• GOAL OF THE EXERCISE: Note each line in the data below that holds "page", and copy it.

• ENTRIES PROVIDED:
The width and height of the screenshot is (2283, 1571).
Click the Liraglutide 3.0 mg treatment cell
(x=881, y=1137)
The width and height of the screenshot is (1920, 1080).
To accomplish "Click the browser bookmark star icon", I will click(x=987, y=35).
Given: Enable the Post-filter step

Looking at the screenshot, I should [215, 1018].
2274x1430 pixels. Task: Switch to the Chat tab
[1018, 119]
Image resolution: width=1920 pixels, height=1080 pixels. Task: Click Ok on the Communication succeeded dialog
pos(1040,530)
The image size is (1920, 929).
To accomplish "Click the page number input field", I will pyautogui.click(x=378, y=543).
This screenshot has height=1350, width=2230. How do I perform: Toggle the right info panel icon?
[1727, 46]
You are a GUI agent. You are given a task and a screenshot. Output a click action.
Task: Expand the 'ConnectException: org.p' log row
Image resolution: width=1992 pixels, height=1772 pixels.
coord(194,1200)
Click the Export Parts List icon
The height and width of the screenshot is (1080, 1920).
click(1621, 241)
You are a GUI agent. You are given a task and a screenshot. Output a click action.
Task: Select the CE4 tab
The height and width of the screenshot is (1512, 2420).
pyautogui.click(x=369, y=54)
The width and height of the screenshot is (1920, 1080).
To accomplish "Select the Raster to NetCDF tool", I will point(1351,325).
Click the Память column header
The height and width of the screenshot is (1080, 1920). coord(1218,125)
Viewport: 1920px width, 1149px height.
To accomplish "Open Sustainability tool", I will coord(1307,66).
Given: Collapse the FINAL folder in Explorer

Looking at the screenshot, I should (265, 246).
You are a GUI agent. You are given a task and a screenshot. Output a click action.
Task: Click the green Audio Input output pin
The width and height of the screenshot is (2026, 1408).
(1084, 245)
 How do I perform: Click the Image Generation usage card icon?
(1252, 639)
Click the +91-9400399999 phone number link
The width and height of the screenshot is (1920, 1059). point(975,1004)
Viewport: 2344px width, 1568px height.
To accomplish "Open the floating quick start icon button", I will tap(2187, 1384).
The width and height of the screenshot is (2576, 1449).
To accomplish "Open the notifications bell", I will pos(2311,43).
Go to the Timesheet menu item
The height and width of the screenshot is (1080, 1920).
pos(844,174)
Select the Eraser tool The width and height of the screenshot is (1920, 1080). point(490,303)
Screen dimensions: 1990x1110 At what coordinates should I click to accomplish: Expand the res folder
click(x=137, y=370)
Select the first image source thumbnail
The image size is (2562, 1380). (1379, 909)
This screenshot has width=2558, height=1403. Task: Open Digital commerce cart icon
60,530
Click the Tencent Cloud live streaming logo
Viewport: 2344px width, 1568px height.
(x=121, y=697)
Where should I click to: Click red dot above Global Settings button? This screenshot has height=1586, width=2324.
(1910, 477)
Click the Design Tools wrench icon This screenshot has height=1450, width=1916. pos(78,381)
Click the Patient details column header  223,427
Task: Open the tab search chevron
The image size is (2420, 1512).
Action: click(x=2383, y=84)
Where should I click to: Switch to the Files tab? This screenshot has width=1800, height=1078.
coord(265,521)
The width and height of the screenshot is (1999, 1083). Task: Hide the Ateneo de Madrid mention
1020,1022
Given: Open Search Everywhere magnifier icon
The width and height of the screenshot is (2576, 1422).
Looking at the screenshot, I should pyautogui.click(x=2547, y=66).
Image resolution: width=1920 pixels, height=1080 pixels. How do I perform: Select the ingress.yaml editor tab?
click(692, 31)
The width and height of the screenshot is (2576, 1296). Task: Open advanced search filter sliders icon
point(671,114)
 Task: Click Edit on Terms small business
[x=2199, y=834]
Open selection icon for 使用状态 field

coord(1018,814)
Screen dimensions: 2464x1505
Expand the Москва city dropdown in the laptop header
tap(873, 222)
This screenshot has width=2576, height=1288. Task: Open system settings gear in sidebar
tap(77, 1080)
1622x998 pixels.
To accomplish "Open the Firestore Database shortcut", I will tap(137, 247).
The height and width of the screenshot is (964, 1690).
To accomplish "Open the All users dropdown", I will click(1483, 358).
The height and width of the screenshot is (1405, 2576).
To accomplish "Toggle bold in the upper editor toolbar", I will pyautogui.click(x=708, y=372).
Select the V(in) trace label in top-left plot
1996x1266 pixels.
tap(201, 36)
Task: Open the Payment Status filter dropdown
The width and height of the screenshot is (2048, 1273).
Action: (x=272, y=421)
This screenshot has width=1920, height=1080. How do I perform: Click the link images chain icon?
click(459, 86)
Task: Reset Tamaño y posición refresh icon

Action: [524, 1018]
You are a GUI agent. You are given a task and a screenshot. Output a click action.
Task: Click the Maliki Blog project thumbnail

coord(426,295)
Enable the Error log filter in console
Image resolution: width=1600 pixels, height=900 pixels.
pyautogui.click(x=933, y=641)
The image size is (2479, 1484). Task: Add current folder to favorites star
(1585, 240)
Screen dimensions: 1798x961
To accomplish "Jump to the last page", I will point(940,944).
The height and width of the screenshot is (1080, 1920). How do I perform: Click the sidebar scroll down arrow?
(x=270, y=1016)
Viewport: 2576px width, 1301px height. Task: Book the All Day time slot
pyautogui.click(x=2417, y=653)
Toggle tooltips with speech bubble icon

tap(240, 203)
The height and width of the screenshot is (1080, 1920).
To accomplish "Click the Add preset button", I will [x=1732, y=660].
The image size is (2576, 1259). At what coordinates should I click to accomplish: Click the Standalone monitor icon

• RESPONSE:
To accomplish "Click the page number input field", I will pyautogui.click(x=378, y=543).
To accomplish "Jump to the last page", I will point(940,944).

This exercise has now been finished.